TabularTaskManager

class falcon.tabular.TabularTaskManager(task: str, data: Union[str, ndarray[Any, dtype[ScalarType]], DataFrame, Tuple], pipeline: Optional[Type[Pipeline]] = None, pipeline_options: Optional[Dict] = None, extra_pipeline_options: Optional[Dict] = None, features: Optional[Union[List[str], List[int]]] = None, target: Optional[Union[str, int]] = None, **options: Any)

Default task manager for tabular data.

__init__(task: str, data: Union[str, ndarray[Any, dtype[ScalarType]], DataFrame, Tuple], pipeline: Optional[Type[Pipeline]] = None, pipeline_options: Optional[Dict] = None, extra_pipeline_options: Optional[Dict] = None, features: Optional[Union[List[str], List[int]]] = None, target: Optional[Union[str, int]] = None, **options: Any) → None

Parameters

task (str) – tabular_classification or tabular_regression
data (Union[str, npt.NDArray, pd.DataFrame, Tuple]) – path to data file or pandas dataframe or numpy array or tuple (X,y)
pipeline (Optional[Type[Pipeline]]) – class to be used as pipeline, by default None. If None, SimpleTabularPipeline will be used
pipeline_options (Optional[Dict], optional) – arguments to be passed to the pipeline, by default None. These options will overwrite the ones from default_pipeline_options attribute.
extra_pipeline_options (Optional[Dict], optional) – arguments to be passed to the pipeline, by default None. These options will be passed in addition to the ones from default_pipeline_options attribute. This argument is ignored if pipeline_options is not None
features (Optional[ft.ColumnsList], optional) – names or indices of columns to be used as features, by default None. If None, all columns except the last one will be used. If target argument is not None, features should be passed explicitly as well
target (Optional[Union[str, int]], optional) – name or index of column to be used as target, by default None. If None, the last column will be used as target. If features argument is not None, target should be specified explicitly as well

_create_pipeline(pipeline: Optional[Type[Pipeline]], options: Optional[Dict]) → None

Initializes the pipeline.

Parameters

pipeline (Optional[Type[Pipeline]]) – pipeline class
options (Optional[Dict]) – pipeline options

_prepare_data(data: Union[str, ndarray[Any, dtype[ScalarType]], DataFrame, Tuple], training: bool = True) → Tuple[ndarray[Any, dtype[ScalarType]], ndarray[Any, dtype[ScalarType]], List[ColumnTypes]]

Initial data preparation: 1) optional: read data from the specified location; 2) split into features and targets. By default it is assumed that the last column is the target; 3) clean data; 4) determine numerical and categorical features (create categorical mask).

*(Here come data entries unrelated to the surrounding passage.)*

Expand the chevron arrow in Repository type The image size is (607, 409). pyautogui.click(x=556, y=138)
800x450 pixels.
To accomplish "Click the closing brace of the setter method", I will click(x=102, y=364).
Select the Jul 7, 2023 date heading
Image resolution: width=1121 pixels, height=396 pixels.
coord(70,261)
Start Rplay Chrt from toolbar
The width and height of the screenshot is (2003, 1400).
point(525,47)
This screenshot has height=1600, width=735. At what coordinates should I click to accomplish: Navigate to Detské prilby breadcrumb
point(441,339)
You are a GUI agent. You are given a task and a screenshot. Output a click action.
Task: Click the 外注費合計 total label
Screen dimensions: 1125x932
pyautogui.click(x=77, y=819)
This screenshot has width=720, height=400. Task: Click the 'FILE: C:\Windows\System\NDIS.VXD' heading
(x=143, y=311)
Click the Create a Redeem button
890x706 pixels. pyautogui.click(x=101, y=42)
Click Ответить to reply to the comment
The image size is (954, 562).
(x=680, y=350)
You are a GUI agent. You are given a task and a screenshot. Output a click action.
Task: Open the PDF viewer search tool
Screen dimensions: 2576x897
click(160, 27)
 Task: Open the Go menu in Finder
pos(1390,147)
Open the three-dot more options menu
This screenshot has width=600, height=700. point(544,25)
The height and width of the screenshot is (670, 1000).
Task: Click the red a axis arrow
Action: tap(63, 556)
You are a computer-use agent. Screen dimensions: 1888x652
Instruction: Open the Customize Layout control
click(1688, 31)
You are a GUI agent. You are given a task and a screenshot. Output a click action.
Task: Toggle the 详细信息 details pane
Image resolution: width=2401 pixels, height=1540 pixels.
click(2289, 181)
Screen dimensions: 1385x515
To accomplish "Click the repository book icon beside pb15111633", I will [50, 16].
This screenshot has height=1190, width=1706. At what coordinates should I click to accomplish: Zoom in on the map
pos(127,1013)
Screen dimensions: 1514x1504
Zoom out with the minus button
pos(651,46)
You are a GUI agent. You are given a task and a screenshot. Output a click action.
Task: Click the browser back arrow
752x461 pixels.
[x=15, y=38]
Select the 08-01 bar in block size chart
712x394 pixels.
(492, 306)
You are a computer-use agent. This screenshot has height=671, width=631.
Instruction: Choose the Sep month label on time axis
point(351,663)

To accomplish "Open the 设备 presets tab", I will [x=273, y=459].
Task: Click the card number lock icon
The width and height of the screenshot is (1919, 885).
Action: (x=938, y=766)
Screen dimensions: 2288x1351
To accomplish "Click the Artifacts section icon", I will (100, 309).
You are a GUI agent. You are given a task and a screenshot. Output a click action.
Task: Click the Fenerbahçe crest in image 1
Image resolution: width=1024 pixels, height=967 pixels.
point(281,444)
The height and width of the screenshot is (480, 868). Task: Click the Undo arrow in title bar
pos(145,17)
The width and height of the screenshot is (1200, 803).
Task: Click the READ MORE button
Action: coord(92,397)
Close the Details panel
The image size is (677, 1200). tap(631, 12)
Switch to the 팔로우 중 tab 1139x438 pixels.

Parameters: data (Union[str, npt.NDArray, pd.DataFrame, Tuple]) – path to data file or pandas dataframe or numpy array or Tuple(X,y)
Returns: tuple of features, target and type mask for features
Return type: Tuple[npt.NDArray, npt.NDArray, List[ColumnTypes]]

property default_pipeline: Type[Pipeline]: Default pipeline class.

property default_pipeline_options: Dict: Default options for pipeline.

evaluate(test_data: Union[str, ndarray[Any, dtype[ScalarType]], DataFrame, Tuple], silent: bool = False) → Dict

Perfoms and prints the evaluation report on the given dataset.

Parameters

test_data (Union[str, npt.NDArray, pd.DataFrame, Tuple]) – dataset to be used for evaluation
silent (bool) – controls whether the metrics are printed on screen, by default False

performance_summary(test_data: Optional[Union[str, ndarray[Any, dtype[ScalarType]], DataFrame, Tuple]]) → dict

Prints a performance summary of the model. The summary always includes metrics calculated for the train set. If the train/eval split was done during training, the summary includes metrics calculated on eval set. If test set is provided as an argument, the performance includes metrics calculated on test set.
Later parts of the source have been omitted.